Aim — Output each of the entries below word for word, leaving out the pictures.

-- begin --

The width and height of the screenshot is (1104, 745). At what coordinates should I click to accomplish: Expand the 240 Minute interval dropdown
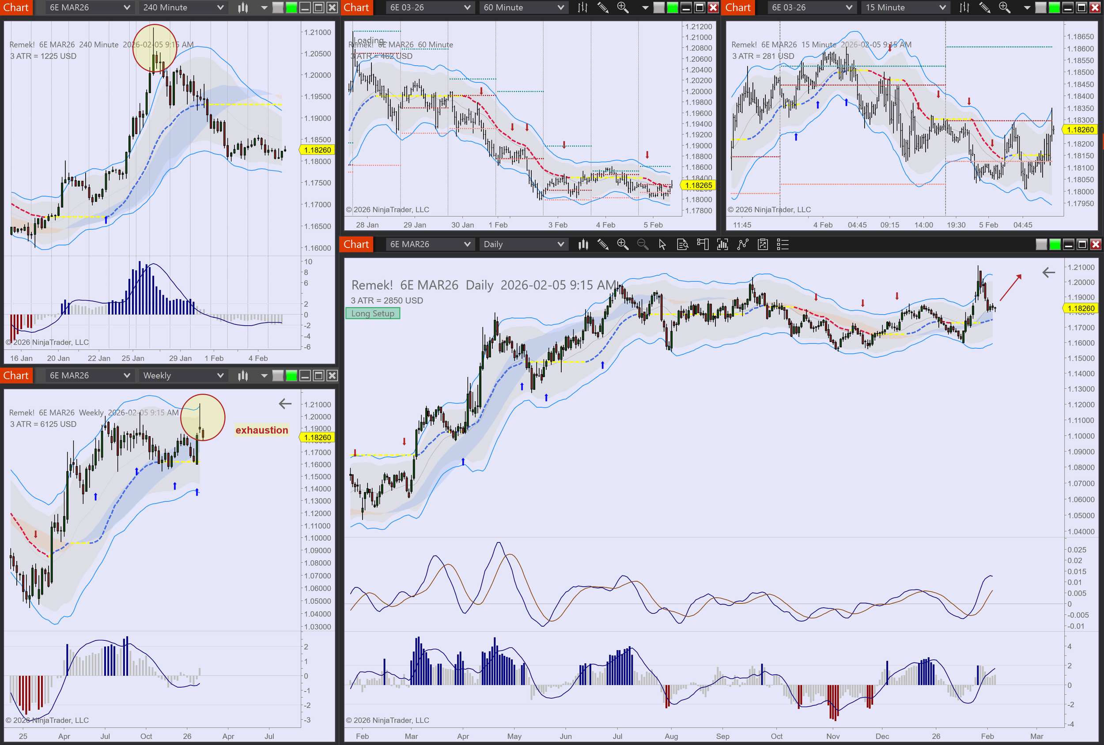[220, 8]
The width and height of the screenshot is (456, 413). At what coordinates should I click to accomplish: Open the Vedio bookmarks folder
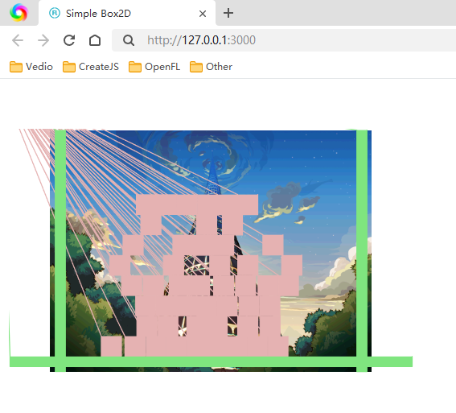coord(31,67)
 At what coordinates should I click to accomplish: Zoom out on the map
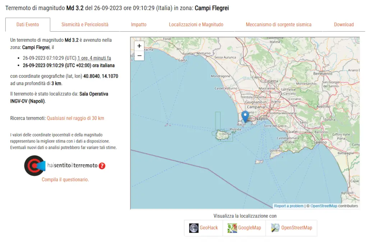click(139, 56)
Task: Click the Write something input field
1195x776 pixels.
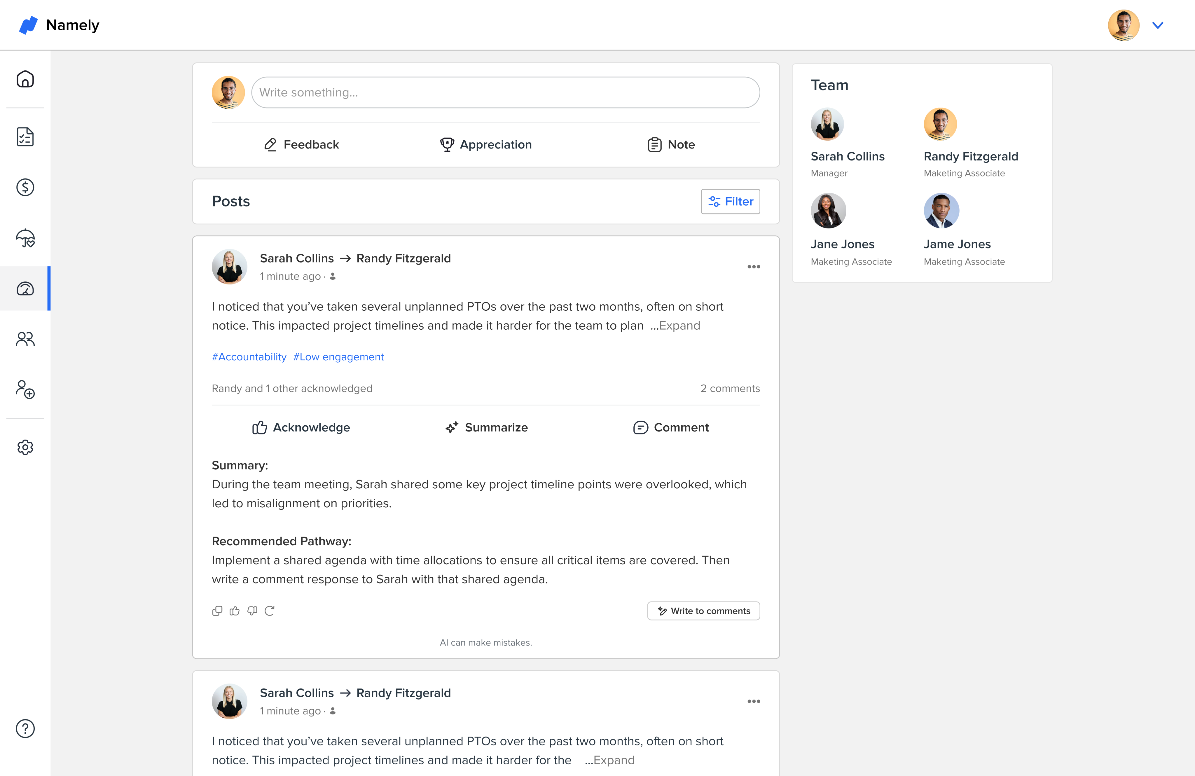Action: coord(505,92)
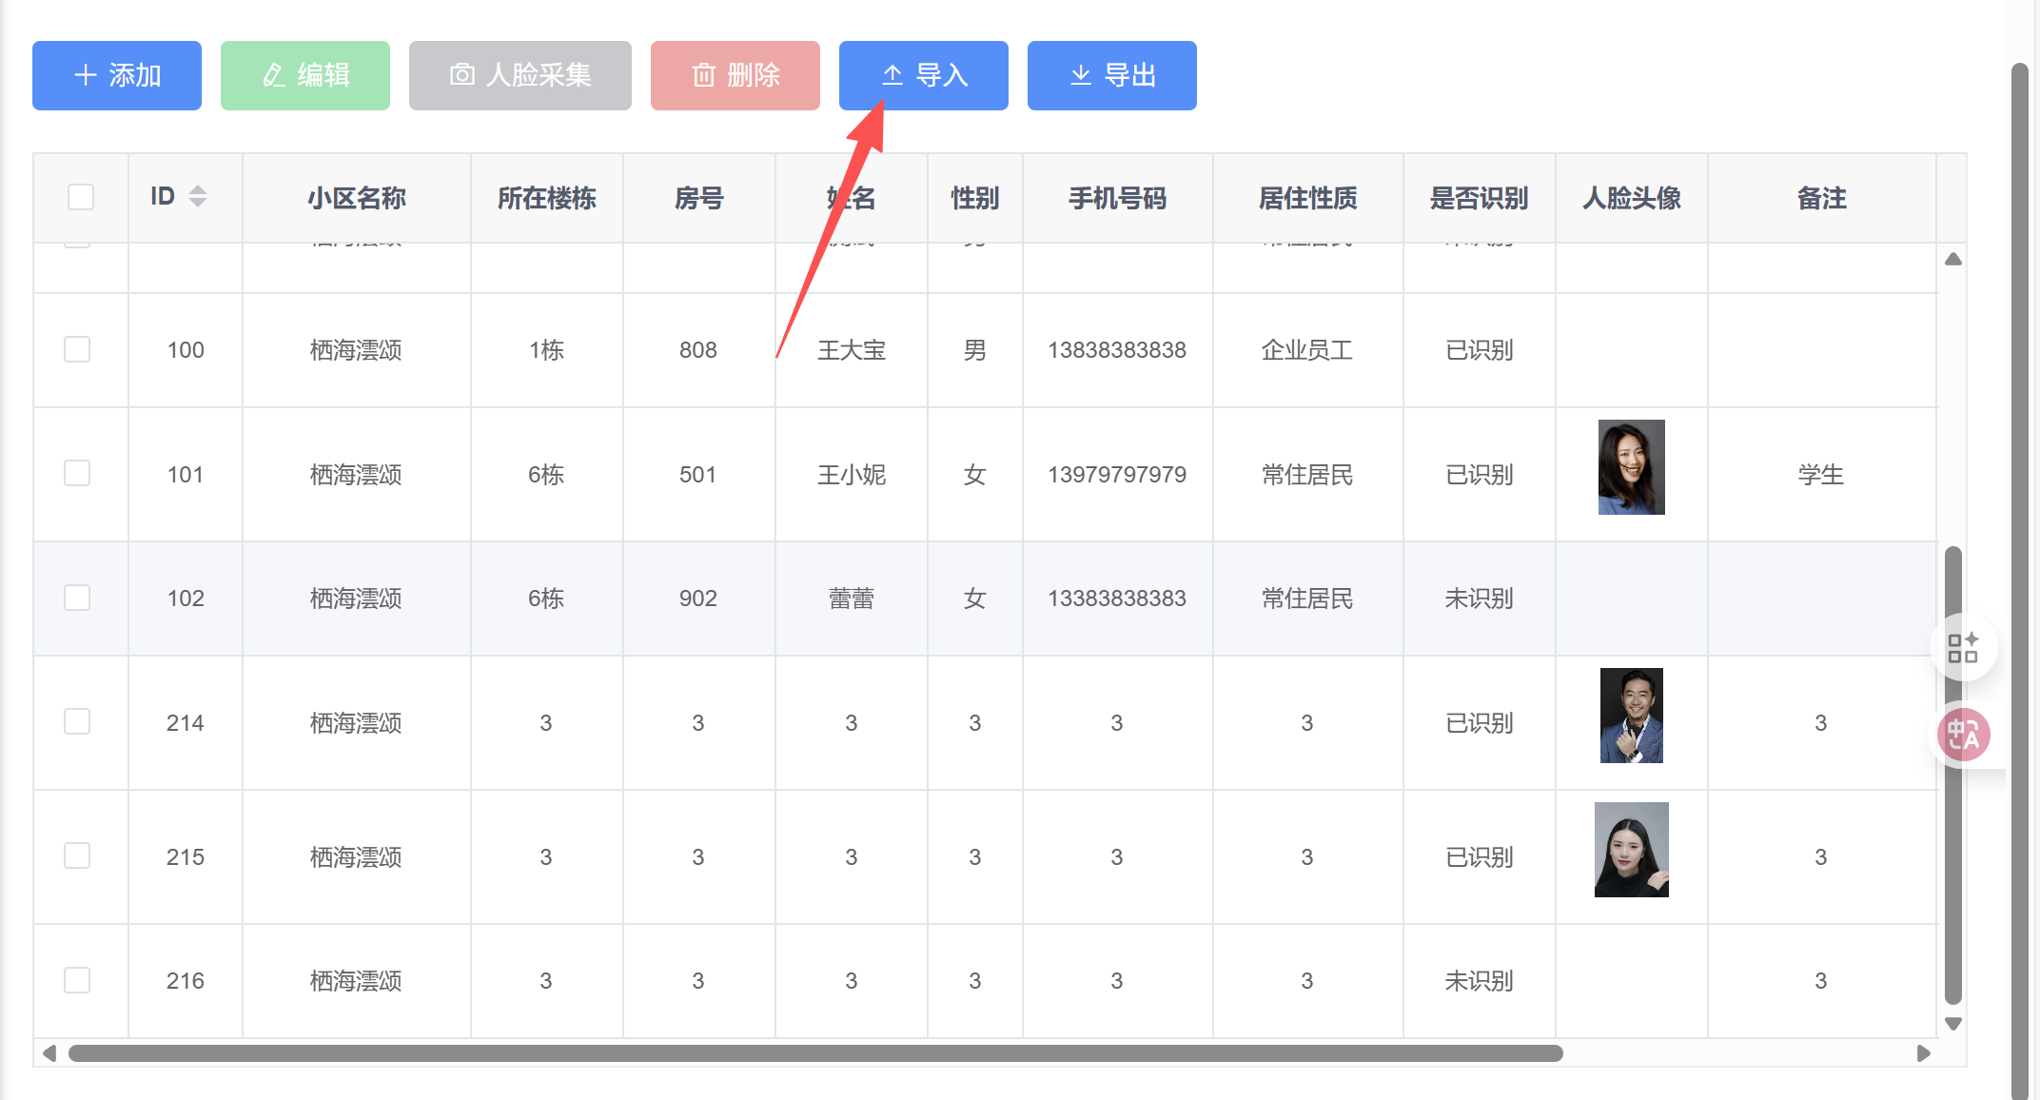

-- end --

Worked solution —
The width and height of the screenshot is (1104, 745). At what coordinates should I click to accomplish: Expand the 240 Minute interval dropdown
[220, 8]
The width and height of the screenshot is (456, 413). At what coordinates should I click to accomplish: Open the Vedio bookmarks folder
coord(31,67)
 At what coordinates should I click to accomplish: Zoom out on the map
click(139, 56)
Task: Click the Write something input field
1195x776 pixels.
Action: coord(505,92)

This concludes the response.